§ Listed entries:
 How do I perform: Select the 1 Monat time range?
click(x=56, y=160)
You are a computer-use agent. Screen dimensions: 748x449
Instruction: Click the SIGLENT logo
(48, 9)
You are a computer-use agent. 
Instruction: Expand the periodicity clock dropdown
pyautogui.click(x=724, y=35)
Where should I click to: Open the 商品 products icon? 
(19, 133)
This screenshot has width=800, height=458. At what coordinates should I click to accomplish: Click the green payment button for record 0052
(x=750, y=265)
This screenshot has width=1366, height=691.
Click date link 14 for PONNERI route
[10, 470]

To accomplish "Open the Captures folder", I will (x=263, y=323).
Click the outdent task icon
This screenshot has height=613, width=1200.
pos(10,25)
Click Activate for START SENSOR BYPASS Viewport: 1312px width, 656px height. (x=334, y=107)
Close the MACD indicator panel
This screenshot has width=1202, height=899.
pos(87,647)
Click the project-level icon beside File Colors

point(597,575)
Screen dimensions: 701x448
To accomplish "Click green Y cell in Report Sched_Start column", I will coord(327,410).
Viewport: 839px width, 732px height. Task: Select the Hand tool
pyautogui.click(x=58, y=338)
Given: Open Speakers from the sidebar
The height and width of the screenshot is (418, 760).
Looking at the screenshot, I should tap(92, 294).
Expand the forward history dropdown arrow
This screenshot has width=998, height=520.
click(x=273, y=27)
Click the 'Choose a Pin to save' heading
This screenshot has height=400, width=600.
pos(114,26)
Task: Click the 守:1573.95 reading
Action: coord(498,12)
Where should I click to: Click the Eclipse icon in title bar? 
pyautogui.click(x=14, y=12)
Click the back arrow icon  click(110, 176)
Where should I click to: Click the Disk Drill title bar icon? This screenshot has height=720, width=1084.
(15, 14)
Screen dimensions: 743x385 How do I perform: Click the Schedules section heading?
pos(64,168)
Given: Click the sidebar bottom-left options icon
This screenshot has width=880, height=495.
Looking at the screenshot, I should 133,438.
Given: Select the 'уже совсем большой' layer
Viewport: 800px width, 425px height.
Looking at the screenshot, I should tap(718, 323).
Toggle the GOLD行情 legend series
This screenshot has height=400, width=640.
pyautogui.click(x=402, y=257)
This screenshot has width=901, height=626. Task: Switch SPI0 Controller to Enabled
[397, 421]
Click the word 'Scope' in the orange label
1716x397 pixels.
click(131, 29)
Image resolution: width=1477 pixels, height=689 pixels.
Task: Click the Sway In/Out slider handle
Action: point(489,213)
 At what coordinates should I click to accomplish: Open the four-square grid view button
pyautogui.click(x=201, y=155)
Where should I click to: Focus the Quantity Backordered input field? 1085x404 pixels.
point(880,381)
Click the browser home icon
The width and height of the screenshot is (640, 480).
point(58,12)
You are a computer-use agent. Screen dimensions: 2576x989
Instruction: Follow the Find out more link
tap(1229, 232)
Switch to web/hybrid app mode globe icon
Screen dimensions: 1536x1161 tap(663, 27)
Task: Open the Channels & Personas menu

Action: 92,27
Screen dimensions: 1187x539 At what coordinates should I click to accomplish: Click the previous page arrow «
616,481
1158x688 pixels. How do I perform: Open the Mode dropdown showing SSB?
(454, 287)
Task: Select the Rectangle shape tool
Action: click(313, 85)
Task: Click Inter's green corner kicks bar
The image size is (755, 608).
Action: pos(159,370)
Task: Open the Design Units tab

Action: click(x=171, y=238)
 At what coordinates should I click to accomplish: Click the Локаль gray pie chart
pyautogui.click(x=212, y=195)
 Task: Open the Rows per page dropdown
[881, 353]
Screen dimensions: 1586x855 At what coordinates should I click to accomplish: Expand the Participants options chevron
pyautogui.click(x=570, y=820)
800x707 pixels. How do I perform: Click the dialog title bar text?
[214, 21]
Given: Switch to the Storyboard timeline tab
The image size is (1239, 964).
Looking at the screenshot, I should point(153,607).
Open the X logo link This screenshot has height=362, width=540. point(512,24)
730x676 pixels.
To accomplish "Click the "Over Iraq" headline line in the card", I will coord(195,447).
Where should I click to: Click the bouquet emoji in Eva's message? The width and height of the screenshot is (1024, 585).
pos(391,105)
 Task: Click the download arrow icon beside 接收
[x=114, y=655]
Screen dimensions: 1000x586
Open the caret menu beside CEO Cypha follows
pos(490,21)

§ Description of the task: Each record must be reproduced exactly, with nothing missing.

§ Answer section:
 How do I perform: Select the 1 Monat time range?
click(x=56, y=160)
You are a computer-use agent. Screen dimensions: 748x449
Instruction: Click the SIGLENT logo
(48, 9)
You are a computer-use agent. 
Instruction: Expand the periodicity clock dropdown
pyautogui.click(x=724, y=35)
Where should I click to: Open the 商品 products icon? 
(19, 133)
This screenshot has width=800, height=458. At what coordinates should I click to accomplish: Click the green payment button for record 0052
(x=750, y=265)
This screenshot has width=1366, height=691.
Click date link 14 for PONNERI route
[10, 470]

To accomplish "Open the Captures folder", I will (x=263, y=323).
Click the outdent task icon
This screenshot has height=613, width=1200.
pos(10,25)
Click Activate for START SENSOR BYPASS Viewport: 1312px width, 656px height. (x=334, y=107)
Close the MACD indicator panel
This screenshot has width=1202, height=899.
pos(87,647)
Click the project-level icon beside File Colors

point(597,575)
Screen dimensions: 701x448
To accomplish "Click green Y cell in Report Sched_Start column", I will coord(327,410).
Viewport: 839px width, 732px height. Task: Select the Hand tool
pyautogui.click(x=58, y=338)
Given: Open Speakers from the sidebar
The height and width of the screenshot is (418, 760).
Looking at the screenshot, I should tap(92, 294).
Expand the forward history dropdown arrow
This screenshot has width=998, height=520.
click(x=273, y=27)
Click the 'Choose a Pin to save' heading
This screenshot has height=400, width=600.
pos(114,26)
Task: Click the 守:1573.95 reading
Action: coord(498,12)
Where should I click to: Click the Eclipse icon in title bar? 
pyautogui.click(x=14, y=12)
Click the back arrow icon  click(110, 176)
Where should I click to: Click the Disk Drill title bar icon? This screenshot has height=720, width=1084.
(15, 14)
Screen dimensions: 743x385 How do I perform: Click the Schedules section heading?
pos(64,168)
Given: Click the sidebar bottom-left options icon
This screenshot has width=880, height=495.
Looking at the screenshot, I should 133,438.
Given: Select the 'уже совсем большой' layer
Viewport: 800px width, 425px height.
Looking at the screenshot, I should tap(718, 323).
Toggle the GOLD行情 legend series
This screenshot has height=400, width=640.
pyautogui.click(x=402, y=257)
This screenshot has width=901, height=626. Task: Switch SPI0 Controller to Enabled
[397, 421]
Click the word 'Scope' in the orange label
1716x397 pixels.
click(131, 29)
Image resolution: width=1477 pixels, height=689 pixels.
Task: Click the Sway In/Out slider handle
Action: point(489,213)
 At what coordinates should I click to accomplish: Open the four-square grid view button
pyautogui.click(x=201, y=155)
Where should I click to: Focus the Quantity Backordered input field? 1085x404 pixels.
point(880,381)
Click the browser home icon
The width and height of the screenshot is (640, 480).
point(58,12)
You are a computer-use agent. Screen dimensions: 2576x989
Instruction: Follow the Find out more link
tap(1229, 232)
Switch to web/hybrid app mode globe icon
Screen dimensions: 1536x1161 tap(663, 27)
Task: Open the Channels & Personas menu

Action: 92,27
Screen dimensions: 1187x539 At what coordinates should I click to accomplish: Click the previous page arrow «
616,481
1158x688 pixels. How do I perform: Open the Mode dropdown showing SSB?
(454, 287)
Task: Select the Rectangle shape tool
Action: click(313, 85)
Task: Click Inter's green corner kicks bar
The image size is (755, 608).
Action: pos(159,370)
Task: Open the Design Units tab

Action: click(x=171, y=238)
 At what coordinates should I click to accomplish: Click the Локаль gray pie chart
pyautogui.click(x=212, y=195)
 Task: Open the Rows per page dropdown
[881, 353]
Screen dimensions: 1586x855 At what coordinates should I click to accomplish: Expand the Participants options chevron
pyautogui.click(x=570, y=820)
800x707 pixels. How do I perform: Click the dialog title bar text?
[214, 21]
Given: Switch to the Storyboard timeline tab
The image size is (1239, 964).
Looking at the screenshot, I should point(153,607).
Open the X logo link This screenshot has height=362, width=540. point(512,24)
730x676 pixels.
To accomplish "Click the "Over Iraq" headline line in the card", I will coord(195,447).
Where should I click to: Click the bouquet emoji in Eva's message? The width and height of the screenshot is (1024, 585).
pos(391,105)
 Task: Click the download arrow icon beside 接收
[x=114, y=655]
Screen dimensions: 1000x586
Open the caret menu beside CEO Cypha follows
pos(490,21)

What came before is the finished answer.